Nora Crook . Kipling's Myths of Love and Death. New York: St. Martin's, 1989. 230 pp. $35.00.

Lewis Carroll was one of the most delightful oddities of his time. One may wonder, however, whether we modern commentators, when availing ourselves of psychoanalytic methods, have been entirely just in our explanation of a man so very different from us. As the case of Peter Shaffer's notorious Amadeus demonstrates, the "psychological argument" does not work; in Lewis Carroll's case it has veiled the man more than it has illuminated him. Morton Cohen, a gentle and protective editor, in the Introduction wisely restricts himself to summarizing the essential outlines of his subject's personality and emphasizes that Dodgson was a genuinely refined and evangelically orthodox man, untroubled by the religious disputes of his day, devoted to the purity of childhood. The interesting and at times fascinating testimonials and anecdotes by relatives and contemporaries bear this out.

What Cohen's helpfully annotated collection establishes as well is how central to Carroll's whimsy are the implications of the new geometries introduced earlier in the century by Bolyai and Lobachevsky: they had shown that the most irrefragable axioms of Euclid were open to revision and substitution. Mathematics, instead of being concerned (as it had been since Euclid's time), with truth and the nature of reality, could in Carroll's day only assure the logical consistency within its systems, which as a result were isolated now from the concrete world perceived by our common sense. Hence logical consistency often made for conclusions absurd enough from a practical point of view. Carroll, in effect, derived many of his paradoxes by colliding the practical world with the rarefied logic of modern mathematics. ("Why," he once asked, "should a sum worked out accurately with figures fail when it comes in contact with mere details of fact?") Indeed, where does modern mathematics, that insubstantial, benign smile of the Cheshire Cat, beckon us? That of course depends now more than ever before "on where you want to get to." And the fun of Carroll's logical fencing with our inherently metaphoric language is equally informed by this collision. Humpty Dumpty wishes to be the master of his words, to have them mean only what he, arbitrarily, chooses them to mean; but they have a temper of their own, and, although they disobey the requirements of logic, they manage to make themselves understood nonetheless. Carroll once chided, perhaps with tongue in cheek, one or two of his little friends for saying, "I nearly died of laughing," an expression, as Humpty Dumpty would have pointed out, that does not mean what it says. In short, there are materials here to warn those interpreting the Alice books as subversive social criticism or too knowingly psychoanalyzing Carroll's oddities that they do so at their own peril.

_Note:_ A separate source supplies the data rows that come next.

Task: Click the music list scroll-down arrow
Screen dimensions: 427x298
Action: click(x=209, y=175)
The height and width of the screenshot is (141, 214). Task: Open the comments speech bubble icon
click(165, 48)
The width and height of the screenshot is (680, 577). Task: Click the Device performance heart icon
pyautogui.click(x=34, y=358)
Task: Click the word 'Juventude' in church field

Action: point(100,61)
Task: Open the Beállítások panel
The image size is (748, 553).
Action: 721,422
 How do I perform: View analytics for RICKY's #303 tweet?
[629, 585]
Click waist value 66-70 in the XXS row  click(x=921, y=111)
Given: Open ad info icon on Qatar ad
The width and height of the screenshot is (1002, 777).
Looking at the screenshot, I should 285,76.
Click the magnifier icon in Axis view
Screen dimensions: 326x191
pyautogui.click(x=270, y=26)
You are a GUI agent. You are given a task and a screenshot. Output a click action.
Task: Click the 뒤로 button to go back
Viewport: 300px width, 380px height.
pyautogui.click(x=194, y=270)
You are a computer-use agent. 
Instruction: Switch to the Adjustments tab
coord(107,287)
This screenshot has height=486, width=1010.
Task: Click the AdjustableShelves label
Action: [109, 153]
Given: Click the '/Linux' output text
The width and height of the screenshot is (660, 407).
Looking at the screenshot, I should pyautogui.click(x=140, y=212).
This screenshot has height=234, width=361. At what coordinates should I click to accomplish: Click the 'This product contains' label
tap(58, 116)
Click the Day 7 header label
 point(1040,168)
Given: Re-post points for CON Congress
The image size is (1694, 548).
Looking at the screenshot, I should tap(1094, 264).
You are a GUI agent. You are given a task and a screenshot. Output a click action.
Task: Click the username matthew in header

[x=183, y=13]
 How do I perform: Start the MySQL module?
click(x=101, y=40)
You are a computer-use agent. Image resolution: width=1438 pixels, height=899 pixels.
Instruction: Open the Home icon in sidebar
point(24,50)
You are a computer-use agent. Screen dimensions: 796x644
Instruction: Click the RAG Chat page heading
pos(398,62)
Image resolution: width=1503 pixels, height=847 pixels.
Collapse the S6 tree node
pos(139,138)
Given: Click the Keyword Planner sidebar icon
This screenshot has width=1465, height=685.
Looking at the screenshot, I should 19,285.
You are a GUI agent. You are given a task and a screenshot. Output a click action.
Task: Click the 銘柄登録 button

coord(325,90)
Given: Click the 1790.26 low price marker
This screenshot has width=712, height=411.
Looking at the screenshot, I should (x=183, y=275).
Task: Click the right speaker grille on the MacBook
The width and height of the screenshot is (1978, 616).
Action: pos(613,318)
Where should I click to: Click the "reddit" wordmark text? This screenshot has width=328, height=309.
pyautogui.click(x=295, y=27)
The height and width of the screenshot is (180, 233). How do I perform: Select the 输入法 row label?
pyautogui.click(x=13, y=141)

Virtually all critics, Nora Crook maintains, have obfuscated Kipling's writings by treating him as a conventional realist. He was, however, as she intends to demonstrate, a writer who deliberately set out to mystify his reader by concealing his plain meaning under a "layer of false trails." He was an allegorist, a mythmaker; his work is supremely self-referential, full of gnomic allusiveness. To decode him, consequently, "the knowing reader" (such as herself) must rely on [End Page 598] the hermeneutics of literary and historical contextualism, tracing not only every allusion to its source in Kipling's and other writers' work, but recovering particular meanings of words and literary counters as well. Crook is not unaware of the difficulty of her task: for if Kipling did indeed aim at "irresolvability" in addition to concealment (and admitted that the intention of a writer may be hidden even from him), then the quest for a conclusive meaning may be a vain enterprise. But, she assures us, the possibility of a definitive meaning "is always there." So she confidently proceeds to justify both thesis and technique by identifying the major...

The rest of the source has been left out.